Aşkın kanununu yazsam yeniden…
Olsa öyle bir imkan, olağanüstü hal ilan etsem. Toplasam yüreğimin meclisini; ‘Aşk, hala var mı, yok mu” desem, referanduma gitsem…
Nostaljik bir şarkının adı oldu başlık, aynı zamanda. Ama anlatmak istediğim, tam da buydu aslında. Nerede o eski bayramlar denir ya, asıl nerede şimdi o eski aşklar…
Miyadı, yaklaşık yirmi - yirmi beş yıl önce dolan eski aşklar. Büyükler, anneler, teyzeler; “Böyle miydi diyorlar, böyle miydi bizim zamanımızda sevdalar…” Ve anlatıyorlar;
Kızlar, daha sakin, daha utangaç, daha duygusaldı. Aşklarından ölseler de sevdikleri erkeğe belli etmezlerdi. Belki minik bir tebessüm, saniyelere sığdırılmış bir bakış, o kadar. Erkekler de öyle kolay kolay açılamazlardı çünkü emin olamazlardı. Tanımak zordu birbirini, oysa şimdi yaz Google’a ismini, çıksın onunla ilgili her bilgi. Günümüzün öpüşmekten moraran dudakları değil, utanmaktan kızaran yanakları vardı hatırda kalan. O ilk konuşma, ne özeldi. Erkek cesaretini toplamış, kız heyecandan ha bayılmış ha bayılacak. Şimdilerde öyle mi, nasılsa alternatif çok, biri olmazsa illa biri olacak.
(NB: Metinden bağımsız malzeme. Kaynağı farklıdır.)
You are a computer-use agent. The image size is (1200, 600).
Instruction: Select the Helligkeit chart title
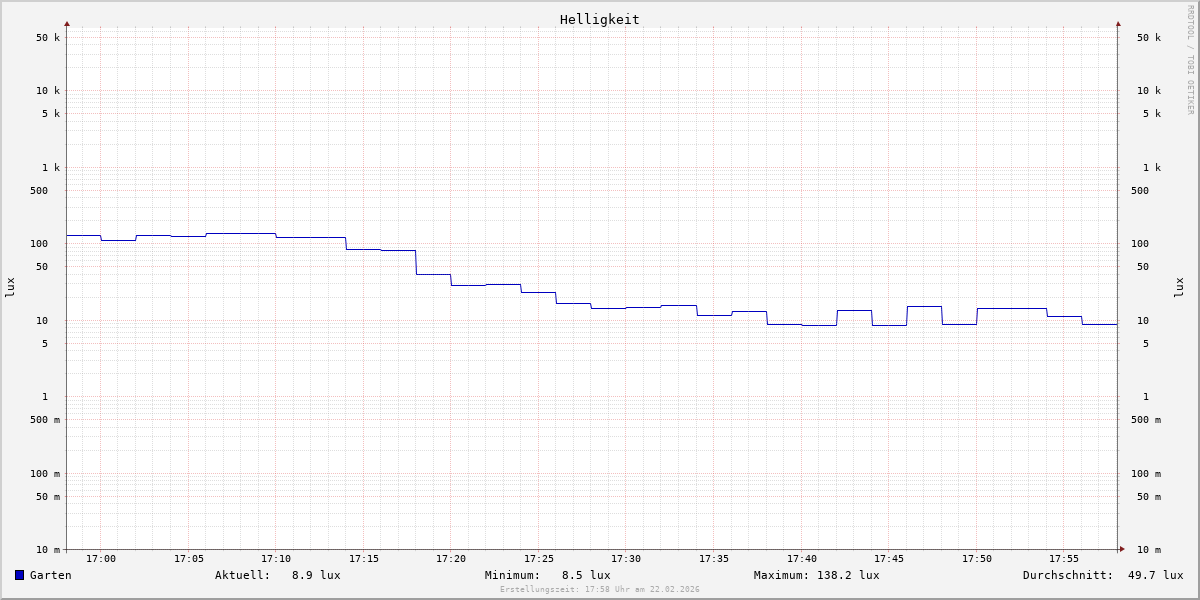click(599, 19)
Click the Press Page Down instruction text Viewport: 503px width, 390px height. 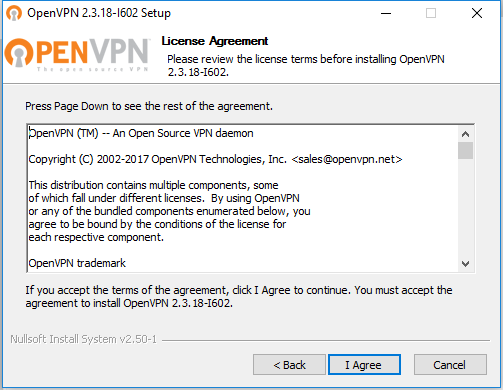[x=149, y=106]
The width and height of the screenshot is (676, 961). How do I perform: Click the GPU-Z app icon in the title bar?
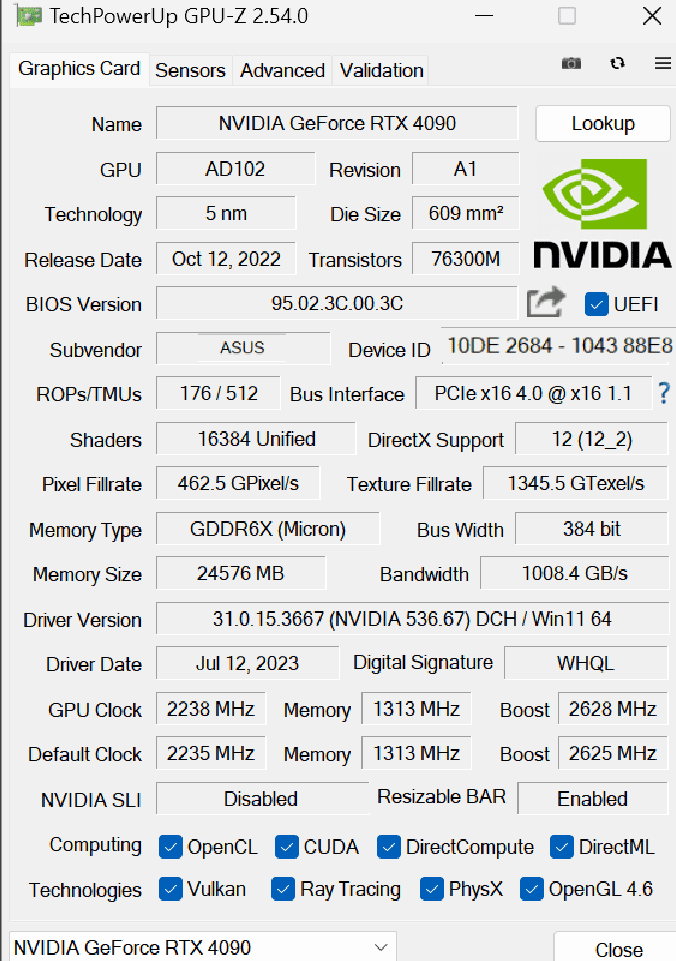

Bir modernliktir, aldı başını yürüdü. Ne o, kadın-erkek eşitmiş, aşkta da bu geçerliymiş. Şimdiler de kızlar düşüyor erkeklerin peşine, ilk adımı onlar atıyor, ilk mesajı onlar çekiyor hatta buluşmayı onlar ayarlıyor. Erkekler ise utangaç bir genç kız edasıyla kendilerini çektikçe çekiyor. Ne güzeldi eskiden, erkekler günlerce doğru zamanı bekler, onca zaman sonra cesaretini toplayabilirlerse kızı muhallebiciye, sinemaya davet ederlerdi. Zaman geçmezdi sanki, buluşmadan hemen önceki gün. Saatler uzayıp gider, ne giyeceğini, ne diyeceğini düşünür dururdun. İlk karşılaştığınız anda da tutulurdun. Kalbinin atışı, karşıdan duyulurdu, bakamazdın gözlerine, bağı çözülüp de dizlerinin, düşmeyesin diye…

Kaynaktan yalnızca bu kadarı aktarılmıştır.